I’m really excited to see this moving forward!
-Chris
> On May 14, 2015, at 1:56 AM, Neil Henning <llvm at duskborn.com>
wrote:
>
> Hey Reid,
>
> (Donning my Khronos hat here) - it would make sense to keep the code
together within a SPIRV backend, in that there are many helper constructs shared
by both the reader/writer - we realised though that this would be a non-standard
thing to do in terms of LLVM as it stands (EG. we have a backend that also has
code that can consume SPIR-V and spit out LLVM IR!), so I am happy that you have
suggested it :)
>
> -Neil.
>
> On 13/05/15 18:32, Reid Kleckner wrote:
>> On Wed, May 13, 2015 at 6:11 AM, David Chisnall <David.Chisnall at
cl.cam.ac.uk <mailto:David.Chisnall at cl.cam.ac.uk>> wrote:
>> On 13 May 2015, at 13:56, Liu, Yaxun (Sam) <Yaxun.Liu at amd.com
<mailto:Yaxun.Liu at amd.com>> wrote:
>> >
>> > Khronos Group SPIR WG is working on a bi-way converter between
LLVM bitcode and SPIR-V
(https://www.khronos.org/registry/spir-v/specs/1.0/SPIRV.pdf
<https://www.khronos.org/registry/spir-v/specs/1.0/SPIRV.pdf> ) binary and
is willing to upstream it to the LLVM project.
>> >
>> > The bi-way converter uses a common in-memory representation of
SPIR-V. It works by breaking down a module to instructions and construct the
translated module in memory then output it.
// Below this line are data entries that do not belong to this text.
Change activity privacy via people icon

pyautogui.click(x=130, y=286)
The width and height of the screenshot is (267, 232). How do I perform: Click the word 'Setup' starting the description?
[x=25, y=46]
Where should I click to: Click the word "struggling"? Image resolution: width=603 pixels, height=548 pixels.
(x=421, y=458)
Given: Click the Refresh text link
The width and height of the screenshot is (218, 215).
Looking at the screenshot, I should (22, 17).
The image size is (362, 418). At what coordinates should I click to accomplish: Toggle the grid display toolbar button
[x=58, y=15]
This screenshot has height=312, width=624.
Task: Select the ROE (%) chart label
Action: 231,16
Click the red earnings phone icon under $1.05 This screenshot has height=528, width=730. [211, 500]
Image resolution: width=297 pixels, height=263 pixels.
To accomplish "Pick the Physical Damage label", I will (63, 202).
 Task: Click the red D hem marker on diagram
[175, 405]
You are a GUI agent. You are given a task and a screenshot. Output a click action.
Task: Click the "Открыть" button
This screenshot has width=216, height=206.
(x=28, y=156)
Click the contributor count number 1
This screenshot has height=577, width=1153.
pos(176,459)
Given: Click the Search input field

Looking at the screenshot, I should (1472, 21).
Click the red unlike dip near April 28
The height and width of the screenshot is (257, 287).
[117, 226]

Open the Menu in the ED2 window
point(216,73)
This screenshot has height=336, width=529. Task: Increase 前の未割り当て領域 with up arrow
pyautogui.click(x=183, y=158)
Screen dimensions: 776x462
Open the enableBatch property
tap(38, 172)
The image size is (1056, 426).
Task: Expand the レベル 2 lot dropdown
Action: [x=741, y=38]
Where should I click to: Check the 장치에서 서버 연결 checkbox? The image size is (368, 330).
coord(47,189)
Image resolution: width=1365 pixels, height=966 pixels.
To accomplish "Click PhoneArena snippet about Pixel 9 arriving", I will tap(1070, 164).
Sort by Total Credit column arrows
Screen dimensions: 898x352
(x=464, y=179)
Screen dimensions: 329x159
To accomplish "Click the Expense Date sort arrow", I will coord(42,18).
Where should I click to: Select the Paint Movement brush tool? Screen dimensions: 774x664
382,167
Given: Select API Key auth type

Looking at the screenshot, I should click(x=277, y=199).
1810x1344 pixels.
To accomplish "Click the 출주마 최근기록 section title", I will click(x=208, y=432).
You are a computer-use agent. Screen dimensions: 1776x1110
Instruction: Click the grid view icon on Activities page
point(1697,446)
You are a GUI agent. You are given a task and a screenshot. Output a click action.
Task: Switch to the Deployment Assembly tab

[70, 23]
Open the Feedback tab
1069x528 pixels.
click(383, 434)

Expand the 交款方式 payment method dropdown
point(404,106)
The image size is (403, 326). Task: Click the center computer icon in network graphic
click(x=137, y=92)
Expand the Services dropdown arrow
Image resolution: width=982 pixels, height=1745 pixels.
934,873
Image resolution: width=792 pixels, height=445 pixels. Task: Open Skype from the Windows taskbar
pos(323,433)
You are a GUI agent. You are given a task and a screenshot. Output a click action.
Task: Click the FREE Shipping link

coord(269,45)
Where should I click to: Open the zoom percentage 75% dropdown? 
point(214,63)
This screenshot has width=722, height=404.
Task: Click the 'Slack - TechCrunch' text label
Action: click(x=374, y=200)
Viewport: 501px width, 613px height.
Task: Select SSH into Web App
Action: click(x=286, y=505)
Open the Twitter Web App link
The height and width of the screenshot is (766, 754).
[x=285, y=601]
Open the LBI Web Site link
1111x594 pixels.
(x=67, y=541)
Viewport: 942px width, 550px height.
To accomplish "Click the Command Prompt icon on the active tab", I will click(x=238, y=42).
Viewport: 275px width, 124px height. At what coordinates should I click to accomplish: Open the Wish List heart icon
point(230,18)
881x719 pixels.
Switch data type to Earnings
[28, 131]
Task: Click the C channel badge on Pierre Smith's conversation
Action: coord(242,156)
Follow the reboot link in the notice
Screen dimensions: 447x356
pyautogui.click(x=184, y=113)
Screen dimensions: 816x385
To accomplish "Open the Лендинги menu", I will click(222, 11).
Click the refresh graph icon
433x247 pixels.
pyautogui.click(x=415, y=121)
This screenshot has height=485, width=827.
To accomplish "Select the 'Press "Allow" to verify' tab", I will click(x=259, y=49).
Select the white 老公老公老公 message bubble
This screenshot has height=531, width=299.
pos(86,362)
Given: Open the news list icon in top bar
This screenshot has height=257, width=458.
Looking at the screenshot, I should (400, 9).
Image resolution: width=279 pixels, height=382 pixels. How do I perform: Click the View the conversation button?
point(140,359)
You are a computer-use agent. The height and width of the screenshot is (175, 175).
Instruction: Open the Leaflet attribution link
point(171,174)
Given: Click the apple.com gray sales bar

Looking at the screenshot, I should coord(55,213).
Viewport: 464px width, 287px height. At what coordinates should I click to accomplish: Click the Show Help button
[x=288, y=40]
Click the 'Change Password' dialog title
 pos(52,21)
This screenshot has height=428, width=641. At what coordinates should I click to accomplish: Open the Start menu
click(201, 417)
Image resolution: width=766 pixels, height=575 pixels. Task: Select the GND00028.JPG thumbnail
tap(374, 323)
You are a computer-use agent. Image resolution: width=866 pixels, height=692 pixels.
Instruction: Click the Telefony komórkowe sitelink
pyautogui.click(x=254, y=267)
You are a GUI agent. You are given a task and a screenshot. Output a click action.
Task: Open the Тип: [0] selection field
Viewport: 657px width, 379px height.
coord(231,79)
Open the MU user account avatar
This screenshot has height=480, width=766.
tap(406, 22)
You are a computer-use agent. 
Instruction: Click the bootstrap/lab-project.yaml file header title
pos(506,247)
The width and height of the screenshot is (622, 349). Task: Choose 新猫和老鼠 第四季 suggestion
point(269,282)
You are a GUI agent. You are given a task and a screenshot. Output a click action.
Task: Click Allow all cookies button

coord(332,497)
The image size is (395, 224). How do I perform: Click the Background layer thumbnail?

Currently it supports SPIR-V common
instructions and OpenCL specific instructions. Supporting of other languages is
under consideration.
>> >
>> > We plan to refactor the LLVM to SPIR-V converter as a backend at
llvm/lib/Target/SPIRV to allow Clang targeting SPIR-V. Since this will result in
an unconventional backend which does not use SelectionDAG/MC, we would like to
know whether it is acceptable. We are open to the SelectionDAG/MC approach if
the community recommends it.
>>
>> I believe that the ‘how to write a backend’ documentation recommends
against using SelectionDAG for generating code for other virtual instruction
sets. I don’t think that there’s any benefit to forcing a back end to use the
generic infrastructure, unless it makes sense for that back end to do so.
>>
>> > For the SPIR-V to LLVM converter, we are seeking suggestions on
its proper location in the LLVM project.
>>
>> To me, this is no different from any other front end, so should
probably live in a separate repository (though ideally an LLVM-hosted one that
is integrated with buildbots and kept up to date).
>>
>> Honestly, SPIR-V seems a little bit more like a quirky program
serialization format. It's not a source language or an ISA. It might be
better to treat it like the bitcode reader/writer and have both in one place.
Something like lib/Target/SPIRV/(Writer|Reader)?